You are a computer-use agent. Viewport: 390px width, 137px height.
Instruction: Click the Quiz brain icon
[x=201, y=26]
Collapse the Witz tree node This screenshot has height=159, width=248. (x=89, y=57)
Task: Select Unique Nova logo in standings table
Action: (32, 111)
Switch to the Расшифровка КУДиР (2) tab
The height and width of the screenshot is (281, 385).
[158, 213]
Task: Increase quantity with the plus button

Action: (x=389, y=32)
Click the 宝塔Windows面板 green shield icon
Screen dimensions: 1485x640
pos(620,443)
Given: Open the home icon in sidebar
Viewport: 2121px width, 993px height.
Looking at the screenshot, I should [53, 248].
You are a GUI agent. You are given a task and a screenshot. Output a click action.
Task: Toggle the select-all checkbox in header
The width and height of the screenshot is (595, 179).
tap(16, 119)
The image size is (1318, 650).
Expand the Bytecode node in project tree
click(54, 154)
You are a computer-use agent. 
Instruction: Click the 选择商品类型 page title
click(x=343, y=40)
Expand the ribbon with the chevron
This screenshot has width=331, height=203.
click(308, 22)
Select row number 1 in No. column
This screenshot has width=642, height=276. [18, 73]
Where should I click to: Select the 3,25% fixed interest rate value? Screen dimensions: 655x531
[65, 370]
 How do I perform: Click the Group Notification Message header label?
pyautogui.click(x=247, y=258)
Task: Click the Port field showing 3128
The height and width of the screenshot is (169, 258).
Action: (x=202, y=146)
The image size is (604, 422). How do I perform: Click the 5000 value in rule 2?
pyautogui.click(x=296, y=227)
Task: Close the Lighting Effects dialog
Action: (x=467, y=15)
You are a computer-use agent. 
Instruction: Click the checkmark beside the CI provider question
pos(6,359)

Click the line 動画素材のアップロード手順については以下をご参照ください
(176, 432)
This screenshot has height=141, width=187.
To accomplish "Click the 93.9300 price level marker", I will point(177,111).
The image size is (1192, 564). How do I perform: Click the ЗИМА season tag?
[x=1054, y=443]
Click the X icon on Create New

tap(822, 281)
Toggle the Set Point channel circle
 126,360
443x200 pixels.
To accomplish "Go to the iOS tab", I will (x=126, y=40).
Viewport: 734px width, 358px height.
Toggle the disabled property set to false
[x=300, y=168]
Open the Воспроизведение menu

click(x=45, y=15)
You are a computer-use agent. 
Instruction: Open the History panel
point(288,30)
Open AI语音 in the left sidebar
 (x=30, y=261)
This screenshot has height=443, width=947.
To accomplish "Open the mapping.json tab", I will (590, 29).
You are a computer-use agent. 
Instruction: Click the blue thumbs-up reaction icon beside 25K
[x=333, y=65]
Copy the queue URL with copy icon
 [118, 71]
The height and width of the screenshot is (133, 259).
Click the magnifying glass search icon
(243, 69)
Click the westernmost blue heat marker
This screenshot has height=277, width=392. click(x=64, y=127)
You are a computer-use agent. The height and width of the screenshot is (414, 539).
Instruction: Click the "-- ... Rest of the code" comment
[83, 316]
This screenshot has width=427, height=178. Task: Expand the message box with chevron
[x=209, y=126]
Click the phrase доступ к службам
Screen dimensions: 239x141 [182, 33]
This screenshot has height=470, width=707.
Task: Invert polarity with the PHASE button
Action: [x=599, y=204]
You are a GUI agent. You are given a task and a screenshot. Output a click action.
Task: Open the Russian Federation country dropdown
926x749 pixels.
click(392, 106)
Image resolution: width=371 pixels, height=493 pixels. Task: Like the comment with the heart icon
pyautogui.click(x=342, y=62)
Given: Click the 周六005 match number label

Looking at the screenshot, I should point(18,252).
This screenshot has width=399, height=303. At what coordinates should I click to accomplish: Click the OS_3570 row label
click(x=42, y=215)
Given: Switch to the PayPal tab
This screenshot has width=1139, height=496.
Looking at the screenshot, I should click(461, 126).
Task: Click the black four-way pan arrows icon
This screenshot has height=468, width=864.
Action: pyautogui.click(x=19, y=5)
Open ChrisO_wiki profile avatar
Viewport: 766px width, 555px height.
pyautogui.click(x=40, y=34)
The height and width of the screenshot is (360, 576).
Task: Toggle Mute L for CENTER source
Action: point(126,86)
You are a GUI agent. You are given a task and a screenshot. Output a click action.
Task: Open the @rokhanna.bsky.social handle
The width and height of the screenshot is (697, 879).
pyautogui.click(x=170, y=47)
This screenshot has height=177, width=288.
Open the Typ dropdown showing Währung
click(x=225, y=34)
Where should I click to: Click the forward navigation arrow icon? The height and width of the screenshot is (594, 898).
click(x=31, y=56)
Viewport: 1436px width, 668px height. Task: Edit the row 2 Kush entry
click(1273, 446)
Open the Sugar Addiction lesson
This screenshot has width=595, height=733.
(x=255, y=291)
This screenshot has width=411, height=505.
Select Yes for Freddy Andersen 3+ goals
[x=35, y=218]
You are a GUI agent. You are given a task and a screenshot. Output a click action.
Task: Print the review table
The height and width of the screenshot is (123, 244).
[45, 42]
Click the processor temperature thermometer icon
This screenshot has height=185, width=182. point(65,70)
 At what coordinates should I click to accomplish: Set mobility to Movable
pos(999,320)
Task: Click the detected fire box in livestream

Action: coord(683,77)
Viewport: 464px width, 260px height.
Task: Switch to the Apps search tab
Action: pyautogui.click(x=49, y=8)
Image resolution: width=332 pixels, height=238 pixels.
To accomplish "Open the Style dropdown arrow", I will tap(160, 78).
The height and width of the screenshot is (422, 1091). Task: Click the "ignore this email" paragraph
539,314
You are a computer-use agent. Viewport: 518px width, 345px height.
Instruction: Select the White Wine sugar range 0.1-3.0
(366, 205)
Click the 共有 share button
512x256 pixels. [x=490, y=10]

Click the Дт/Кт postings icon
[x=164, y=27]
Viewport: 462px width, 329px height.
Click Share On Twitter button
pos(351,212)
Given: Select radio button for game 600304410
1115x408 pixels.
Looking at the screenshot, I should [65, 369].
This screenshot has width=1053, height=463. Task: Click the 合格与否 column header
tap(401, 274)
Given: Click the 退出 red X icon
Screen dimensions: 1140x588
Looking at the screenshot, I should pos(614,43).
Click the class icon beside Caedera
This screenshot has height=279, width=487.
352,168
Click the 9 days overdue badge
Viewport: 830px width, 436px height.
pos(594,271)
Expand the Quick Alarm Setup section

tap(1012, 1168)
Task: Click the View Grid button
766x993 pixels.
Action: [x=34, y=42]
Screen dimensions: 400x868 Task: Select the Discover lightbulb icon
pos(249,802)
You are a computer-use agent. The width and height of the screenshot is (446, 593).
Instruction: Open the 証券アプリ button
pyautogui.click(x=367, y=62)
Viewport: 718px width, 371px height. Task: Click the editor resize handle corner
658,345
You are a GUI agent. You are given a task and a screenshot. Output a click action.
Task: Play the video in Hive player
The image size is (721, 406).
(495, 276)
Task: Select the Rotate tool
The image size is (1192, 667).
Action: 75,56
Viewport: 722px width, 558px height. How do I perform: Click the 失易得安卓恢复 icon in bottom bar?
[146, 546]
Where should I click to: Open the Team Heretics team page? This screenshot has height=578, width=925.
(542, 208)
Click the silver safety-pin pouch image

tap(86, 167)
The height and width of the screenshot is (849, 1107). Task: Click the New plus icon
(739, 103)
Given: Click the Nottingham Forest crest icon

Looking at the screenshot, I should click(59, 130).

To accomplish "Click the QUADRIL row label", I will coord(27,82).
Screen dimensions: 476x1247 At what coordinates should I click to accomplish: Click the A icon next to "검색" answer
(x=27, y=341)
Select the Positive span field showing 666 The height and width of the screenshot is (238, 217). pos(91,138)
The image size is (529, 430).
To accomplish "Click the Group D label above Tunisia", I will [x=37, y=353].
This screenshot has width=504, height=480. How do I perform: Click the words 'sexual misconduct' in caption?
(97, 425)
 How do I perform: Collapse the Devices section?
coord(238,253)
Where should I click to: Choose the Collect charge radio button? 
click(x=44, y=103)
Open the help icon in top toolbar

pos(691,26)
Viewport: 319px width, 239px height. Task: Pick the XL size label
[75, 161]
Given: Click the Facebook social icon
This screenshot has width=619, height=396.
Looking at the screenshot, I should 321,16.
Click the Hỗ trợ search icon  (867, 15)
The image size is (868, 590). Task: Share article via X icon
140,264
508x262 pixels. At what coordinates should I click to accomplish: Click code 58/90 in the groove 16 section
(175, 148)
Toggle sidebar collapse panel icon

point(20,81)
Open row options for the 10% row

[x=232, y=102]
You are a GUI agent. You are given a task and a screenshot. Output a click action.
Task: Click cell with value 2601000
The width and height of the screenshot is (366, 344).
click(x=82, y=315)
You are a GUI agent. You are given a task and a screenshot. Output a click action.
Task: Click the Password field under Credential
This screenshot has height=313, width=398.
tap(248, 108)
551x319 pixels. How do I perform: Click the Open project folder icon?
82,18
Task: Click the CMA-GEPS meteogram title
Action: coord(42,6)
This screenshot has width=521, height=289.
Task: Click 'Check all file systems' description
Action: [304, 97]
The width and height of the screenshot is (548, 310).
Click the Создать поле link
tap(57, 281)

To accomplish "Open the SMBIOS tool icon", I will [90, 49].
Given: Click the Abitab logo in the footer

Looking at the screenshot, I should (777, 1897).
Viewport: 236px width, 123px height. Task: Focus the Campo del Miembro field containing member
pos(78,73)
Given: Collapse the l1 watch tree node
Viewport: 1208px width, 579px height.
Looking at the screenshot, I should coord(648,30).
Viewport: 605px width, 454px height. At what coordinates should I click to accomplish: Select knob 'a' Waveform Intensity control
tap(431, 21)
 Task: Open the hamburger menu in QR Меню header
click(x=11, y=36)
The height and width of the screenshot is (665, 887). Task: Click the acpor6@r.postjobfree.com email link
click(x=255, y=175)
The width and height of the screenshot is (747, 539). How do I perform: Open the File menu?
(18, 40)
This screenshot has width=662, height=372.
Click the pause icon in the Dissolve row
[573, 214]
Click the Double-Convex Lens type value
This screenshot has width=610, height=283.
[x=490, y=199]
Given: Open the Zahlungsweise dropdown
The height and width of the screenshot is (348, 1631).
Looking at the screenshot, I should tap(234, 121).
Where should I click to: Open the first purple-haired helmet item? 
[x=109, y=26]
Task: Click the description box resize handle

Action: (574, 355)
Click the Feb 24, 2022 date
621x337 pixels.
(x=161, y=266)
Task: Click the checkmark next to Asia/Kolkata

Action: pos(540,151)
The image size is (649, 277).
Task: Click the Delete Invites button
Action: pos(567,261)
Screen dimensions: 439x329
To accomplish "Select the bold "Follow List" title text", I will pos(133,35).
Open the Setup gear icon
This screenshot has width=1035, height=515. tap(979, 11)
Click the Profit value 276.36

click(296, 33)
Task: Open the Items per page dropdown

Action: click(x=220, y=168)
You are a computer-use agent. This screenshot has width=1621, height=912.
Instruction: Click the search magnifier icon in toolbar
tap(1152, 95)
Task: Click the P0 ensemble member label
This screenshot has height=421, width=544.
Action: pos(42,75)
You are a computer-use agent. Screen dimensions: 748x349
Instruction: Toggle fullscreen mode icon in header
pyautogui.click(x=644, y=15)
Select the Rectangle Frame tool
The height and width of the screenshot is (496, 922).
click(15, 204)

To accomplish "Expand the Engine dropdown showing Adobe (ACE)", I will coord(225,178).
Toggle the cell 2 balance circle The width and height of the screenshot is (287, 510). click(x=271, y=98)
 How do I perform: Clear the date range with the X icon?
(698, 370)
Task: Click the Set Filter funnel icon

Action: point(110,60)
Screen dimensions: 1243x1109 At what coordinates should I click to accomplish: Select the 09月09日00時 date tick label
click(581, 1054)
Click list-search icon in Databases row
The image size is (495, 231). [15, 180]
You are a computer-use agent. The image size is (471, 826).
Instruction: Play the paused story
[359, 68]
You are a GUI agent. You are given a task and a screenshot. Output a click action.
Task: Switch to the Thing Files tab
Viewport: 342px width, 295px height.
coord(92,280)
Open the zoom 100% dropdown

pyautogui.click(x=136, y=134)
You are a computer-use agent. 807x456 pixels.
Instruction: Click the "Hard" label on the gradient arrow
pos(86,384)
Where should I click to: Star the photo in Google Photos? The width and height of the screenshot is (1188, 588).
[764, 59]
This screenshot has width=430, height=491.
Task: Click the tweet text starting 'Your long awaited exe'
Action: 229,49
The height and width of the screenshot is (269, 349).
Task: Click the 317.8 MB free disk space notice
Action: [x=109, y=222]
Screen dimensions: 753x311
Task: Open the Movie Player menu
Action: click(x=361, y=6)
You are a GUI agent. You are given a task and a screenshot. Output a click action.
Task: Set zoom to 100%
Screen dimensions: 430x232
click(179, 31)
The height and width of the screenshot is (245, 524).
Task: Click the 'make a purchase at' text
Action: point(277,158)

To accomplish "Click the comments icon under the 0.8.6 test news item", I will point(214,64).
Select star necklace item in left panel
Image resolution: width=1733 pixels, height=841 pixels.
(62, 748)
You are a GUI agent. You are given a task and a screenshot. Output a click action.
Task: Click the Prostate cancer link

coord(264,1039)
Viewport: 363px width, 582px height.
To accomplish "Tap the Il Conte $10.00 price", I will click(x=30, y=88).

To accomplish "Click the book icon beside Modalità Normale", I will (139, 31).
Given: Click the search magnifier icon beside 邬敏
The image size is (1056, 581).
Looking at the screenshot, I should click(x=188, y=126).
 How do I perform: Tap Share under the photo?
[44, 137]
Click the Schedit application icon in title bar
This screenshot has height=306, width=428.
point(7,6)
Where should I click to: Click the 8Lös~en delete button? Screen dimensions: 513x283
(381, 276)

# # # # #

__ACTIVITY__
Write out every line of the listing that holds the word "cell".

__OUTPUT BELOW__
Task: Click cell with value 2601000
Toggle the cell 2 balance circle The width and height of the screenshot is (287, 510). click(x=271, y=98)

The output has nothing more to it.